Pelatih Bodo/Glimt, Kjetil Knutsen, menanggapi santai keluhan Inter Milan mengenai kondisi rumput sintetis di Aspmyra Stadion. Ia menegaskan timnya akan tetap fokus pada pertandingan leg kedua playoff 16 besar Liga Champions yang akan digelar di San Siro pada Rabu (25/2/2026) dini hari WIB.

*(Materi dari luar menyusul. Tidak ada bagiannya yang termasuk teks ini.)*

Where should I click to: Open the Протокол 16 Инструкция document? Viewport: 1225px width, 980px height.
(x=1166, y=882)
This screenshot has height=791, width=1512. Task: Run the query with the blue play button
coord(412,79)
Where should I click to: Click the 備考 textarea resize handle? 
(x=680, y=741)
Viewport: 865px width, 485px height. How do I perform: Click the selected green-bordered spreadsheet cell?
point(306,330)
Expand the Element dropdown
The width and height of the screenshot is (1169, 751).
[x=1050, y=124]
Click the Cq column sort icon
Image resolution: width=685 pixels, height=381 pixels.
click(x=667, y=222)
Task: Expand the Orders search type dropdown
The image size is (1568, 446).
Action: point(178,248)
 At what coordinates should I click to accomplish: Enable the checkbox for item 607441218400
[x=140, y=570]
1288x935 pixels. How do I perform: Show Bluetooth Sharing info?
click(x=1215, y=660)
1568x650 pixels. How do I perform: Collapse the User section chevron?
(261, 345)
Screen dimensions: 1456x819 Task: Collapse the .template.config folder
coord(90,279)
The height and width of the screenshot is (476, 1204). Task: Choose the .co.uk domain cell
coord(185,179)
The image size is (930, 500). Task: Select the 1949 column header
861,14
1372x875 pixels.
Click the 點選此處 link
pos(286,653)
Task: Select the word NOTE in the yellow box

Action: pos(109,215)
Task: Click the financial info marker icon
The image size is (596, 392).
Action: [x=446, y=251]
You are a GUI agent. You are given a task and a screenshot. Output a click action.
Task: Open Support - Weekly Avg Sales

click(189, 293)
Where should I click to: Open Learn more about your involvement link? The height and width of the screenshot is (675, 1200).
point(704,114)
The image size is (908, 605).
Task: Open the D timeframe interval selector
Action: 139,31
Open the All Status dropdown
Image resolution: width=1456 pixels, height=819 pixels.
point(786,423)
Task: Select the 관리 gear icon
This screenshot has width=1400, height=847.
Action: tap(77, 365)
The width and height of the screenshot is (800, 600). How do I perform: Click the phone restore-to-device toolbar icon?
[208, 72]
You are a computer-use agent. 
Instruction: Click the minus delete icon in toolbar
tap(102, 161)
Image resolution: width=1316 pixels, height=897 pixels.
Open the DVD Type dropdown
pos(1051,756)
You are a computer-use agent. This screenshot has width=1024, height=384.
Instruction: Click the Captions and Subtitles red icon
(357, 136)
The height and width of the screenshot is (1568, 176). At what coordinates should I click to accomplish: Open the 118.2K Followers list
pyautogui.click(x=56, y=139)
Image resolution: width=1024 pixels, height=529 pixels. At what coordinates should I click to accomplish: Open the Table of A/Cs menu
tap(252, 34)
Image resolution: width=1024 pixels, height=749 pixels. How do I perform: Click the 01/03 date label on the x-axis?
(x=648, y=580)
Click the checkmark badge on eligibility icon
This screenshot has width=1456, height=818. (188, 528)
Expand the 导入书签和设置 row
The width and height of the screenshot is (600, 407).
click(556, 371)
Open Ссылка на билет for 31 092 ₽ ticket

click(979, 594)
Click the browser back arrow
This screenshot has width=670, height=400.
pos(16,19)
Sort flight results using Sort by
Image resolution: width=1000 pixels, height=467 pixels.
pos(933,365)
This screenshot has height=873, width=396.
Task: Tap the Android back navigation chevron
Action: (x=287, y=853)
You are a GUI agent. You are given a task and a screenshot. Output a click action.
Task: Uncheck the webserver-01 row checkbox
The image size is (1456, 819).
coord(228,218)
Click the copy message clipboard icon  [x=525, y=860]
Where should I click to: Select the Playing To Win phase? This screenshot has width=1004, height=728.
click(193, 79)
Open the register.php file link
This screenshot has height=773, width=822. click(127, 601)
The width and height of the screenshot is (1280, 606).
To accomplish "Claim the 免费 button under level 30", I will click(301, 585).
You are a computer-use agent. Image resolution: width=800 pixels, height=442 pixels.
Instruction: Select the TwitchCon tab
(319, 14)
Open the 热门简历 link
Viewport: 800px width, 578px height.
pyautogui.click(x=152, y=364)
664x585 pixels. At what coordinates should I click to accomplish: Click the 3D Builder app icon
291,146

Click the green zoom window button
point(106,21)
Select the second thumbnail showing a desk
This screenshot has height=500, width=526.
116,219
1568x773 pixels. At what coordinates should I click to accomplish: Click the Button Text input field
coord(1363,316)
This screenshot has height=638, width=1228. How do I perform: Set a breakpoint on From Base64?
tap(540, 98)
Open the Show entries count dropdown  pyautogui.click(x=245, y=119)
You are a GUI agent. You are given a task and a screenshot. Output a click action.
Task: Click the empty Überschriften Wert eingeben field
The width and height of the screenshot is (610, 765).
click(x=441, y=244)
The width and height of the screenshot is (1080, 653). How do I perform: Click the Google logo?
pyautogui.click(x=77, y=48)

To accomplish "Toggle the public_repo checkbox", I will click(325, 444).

Knutsen Abaikan Keluhan Rumput Aspmyra
Inter Milan sempat mengkritik kondisi lapangan Aspmyra Stadion yang menggunakan rumput sintetis. Kondisi ini diduga menjadi salah satu faktor cedera yang dialami Lautaro Martinez, yang membuatnya absen di leg kedua. Namun, Kjetil Knutsen menyatakan bahwa hal tersebut bukanlah prioritasnya.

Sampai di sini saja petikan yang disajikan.